Task data |

>>>

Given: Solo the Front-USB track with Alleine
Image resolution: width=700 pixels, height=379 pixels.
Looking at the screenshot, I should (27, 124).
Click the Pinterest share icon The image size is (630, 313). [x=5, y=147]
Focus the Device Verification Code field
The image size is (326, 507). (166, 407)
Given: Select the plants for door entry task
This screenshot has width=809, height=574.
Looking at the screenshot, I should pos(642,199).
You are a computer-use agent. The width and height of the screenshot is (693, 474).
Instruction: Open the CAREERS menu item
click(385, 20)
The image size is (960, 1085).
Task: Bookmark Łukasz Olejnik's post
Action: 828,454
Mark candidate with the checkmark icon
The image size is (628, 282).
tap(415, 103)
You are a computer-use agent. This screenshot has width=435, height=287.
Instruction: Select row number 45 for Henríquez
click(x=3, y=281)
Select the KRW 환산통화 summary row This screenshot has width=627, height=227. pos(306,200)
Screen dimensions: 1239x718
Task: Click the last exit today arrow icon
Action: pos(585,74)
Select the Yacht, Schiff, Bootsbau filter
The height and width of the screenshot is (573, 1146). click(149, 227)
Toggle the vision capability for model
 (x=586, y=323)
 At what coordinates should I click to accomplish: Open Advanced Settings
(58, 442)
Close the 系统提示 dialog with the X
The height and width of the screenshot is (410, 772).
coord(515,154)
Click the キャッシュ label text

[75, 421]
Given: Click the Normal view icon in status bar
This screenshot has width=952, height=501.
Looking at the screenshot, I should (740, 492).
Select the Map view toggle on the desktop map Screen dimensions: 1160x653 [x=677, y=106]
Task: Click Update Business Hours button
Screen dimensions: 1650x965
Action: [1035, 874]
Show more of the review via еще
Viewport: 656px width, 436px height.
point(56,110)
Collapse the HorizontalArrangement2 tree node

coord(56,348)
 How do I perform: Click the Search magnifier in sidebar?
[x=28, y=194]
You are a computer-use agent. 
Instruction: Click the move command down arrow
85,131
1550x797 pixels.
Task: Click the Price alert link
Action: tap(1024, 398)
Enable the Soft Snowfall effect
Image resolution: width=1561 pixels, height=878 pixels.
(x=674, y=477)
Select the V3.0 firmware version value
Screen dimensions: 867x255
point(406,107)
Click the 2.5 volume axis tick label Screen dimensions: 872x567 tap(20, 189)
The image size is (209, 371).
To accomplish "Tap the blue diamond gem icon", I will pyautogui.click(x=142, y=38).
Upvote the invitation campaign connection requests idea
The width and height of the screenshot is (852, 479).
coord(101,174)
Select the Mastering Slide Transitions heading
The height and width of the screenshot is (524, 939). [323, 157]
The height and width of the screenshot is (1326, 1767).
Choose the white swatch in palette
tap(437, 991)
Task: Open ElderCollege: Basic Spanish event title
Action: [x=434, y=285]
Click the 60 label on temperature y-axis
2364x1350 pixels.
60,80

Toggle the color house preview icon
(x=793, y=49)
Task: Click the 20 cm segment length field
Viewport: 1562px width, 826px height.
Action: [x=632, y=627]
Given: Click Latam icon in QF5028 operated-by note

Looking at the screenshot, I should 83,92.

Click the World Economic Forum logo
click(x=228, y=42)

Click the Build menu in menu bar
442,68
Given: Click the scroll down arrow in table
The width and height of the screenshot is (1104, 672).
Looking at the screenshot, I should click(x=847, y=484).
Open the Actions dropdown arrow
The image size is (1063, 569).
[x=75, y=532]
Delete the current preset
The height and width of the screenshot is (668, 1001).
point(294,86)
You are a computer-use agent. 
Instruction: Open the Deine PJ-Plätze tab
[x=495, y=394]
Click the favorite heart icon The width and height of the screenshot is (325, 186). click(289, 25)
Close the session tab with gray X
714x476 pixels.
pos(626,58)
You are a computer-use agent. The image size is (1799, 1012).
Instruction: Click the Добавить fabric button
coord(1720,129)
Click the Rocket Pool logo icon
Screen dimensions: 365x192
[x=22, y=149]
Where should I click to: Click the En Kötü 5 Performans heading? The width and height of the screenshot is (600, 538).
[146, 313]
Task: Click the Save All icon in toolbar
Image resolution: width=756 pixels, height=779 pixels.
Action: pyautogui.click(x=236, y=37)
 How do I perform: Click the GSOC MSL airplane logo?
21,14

<<<

Task prompt | Reproduce all of the records above, swapping "computer-use agent" for "GUI automation agent" at every occurrence and leaving everything else unchanged.

Correct result |
Given: Solo the Front-USB track with Alleine
Image resolution: width=700 pixels, height=379 pixels.
Looking at the screenshot, I should (27, 124).
Click the Pinterest share icon The image size is (630, 313). [x=5, y=147]
Focus the Device Verification Code field
The image size is (326, 507). (166, 407)
Given: Select the plants for door entry task
This screenshot has width=809, height=574.
Looking at the screenshot, I should pos(642,199).
You are a GUI automation agent. The width and height of the screenshot is (693, 474).
Instruction: Open the CAREERS menu item
click(385, 20)
The image size is (960, 1085).
Task: Bookmark Łukasz Olejnik's post
Action: 828,454
Mark candidate with the checkmark icon
The image size is (628, 282).
tap(415, 103)
You are a GUI automation agent. This screenshot has width=435, height=287.
Instruction: Select row number 45 for Henríquez
click(x=3, y=281)
Select the KRW 환산통화 summary row This screenshot has width=627, height=227. pos(306,200)
Screen dimensions: 1239x718
Task: Click the last exit today arrow icon
Action: pos(585,74)
Select the Yacht, Schiff, Bootsbau filter
The height and width of the screenshot is (573, 1146). click(149, 227)
Toggle the vision capability for model
 (x=586, y=323)
 At what coordinates should I click to accomplish: Open Advanced Settings
(58, 442)
Close the 系统提示 dialog with the X
The height and width of the screenshot is (410, 772).
coord(515,154)
Click the キャッシュ label text

[75, 421]
Given: Click the Normal view icon in status bar
This screenshot has width=952, height=501.
Looking at the screenshot, I should (740, 492).
Select the Map view toggle on the desktop map Screen dimensions: 1160x653 [x=677, y=106]
Task: Click Update Business Hours button
Screen dimensions: 1650x965
Action: [1035, 874]
Show more of the review via еще
Viewport: 656px width, 436px height.
point(56,110)
Collapse the HorizontalArrangement2 tree node

coord(56,348)
 How do I perform: Click the Search magnifier in sidebar?
[x=28, y=194]
You are a GUI automation agent. 
Instruction: Click the move command down arrow
85,131
1550x797 pixels.
Task: Click the Price alert link
Action: tap(1024, 398)
Enable the Soft Snowfall effect
Image resolution: width=1561 pixels, height=878 pixels.
(x=674, y=477)
Select the V3.0 firmware version value
Screen dimensions: 867x255
point(406,107)
Click the 2.5 volume axis tick label Screen dimensions: 872x567 tap(20, 189)
The image size is (209, 371).
To accomplish "Tap the blue diamond gem icon", I will pyautogui.click(x=142, y=38).
Upvote the invitation campaign connection requests idea
The width and height of the screenshot is (852, 479).
coord(101,174)
Select the Mastering Slide Transitions heading
The height and width of the screenshot is (524, 939). [323, 157]
The height and width of the screenshot is (1326, 1767).
Choose the white swatch in palette
tap(437, 991)
Task: Open ElderCollege: Basic Spanish event title
Action: [x=434, y=285]
Click the 60 label on temperature y-axis
2364x1350 pixels.
60,80

Toggle the color house preview icon
(x=793, y=49)
Task: Click the 20 cm segment length field
Viewport: 1562px width, 826px height.
Action: [x=632, y=627]
Given: Click Latam icon in QF5028 operated-by note

Looking at the screenshot, I should 83,92.

Click the World Economic Forum logo
click(x=228, y=42)

Click the Build menu in menu bar
442,68
Given: Click the scroll down arrow in table
The width and height of the screenshot is (1104, 672).
Looking at the screenshot, I should click(x=847, y=484).
Open the Actions dropdown arrow
The image size is (1063, 569).
[x=75, y=532]
Delete the current preset
The height and width of the screenshot is (668, 1001).
point(294,86)
You are a GUI automation agent. 
Instruction: Open the Deine PJ-Plätze tab
[x=495, y=394]
Click the favorite heart icon The width and height of the screenshot is (325, 186). click(289, 25)
Close the session tab with gray X
714x476 pixels.
pos(626,58)
You are a GUI automation agent. The image size is (1799, 1012).
Instruction: Click the Добавить fabric button
coord(1720,129)
Click the Rocket Pool logo icon
Screen dimensions: 365x192
[x=22, y=149]
Where should I click to: Click the En Kötü 5 Performans heading? The width and height of the screenshot is (600, 538).
[146, 313]
Task: Click the Save All icon in toolbar
Image resolution: width=756 pixels, height=779 pixels.
Action: pyautogui.click(x=236, y=37)
 How do I perform: Click the GSOC MSL airplane logo?
21,14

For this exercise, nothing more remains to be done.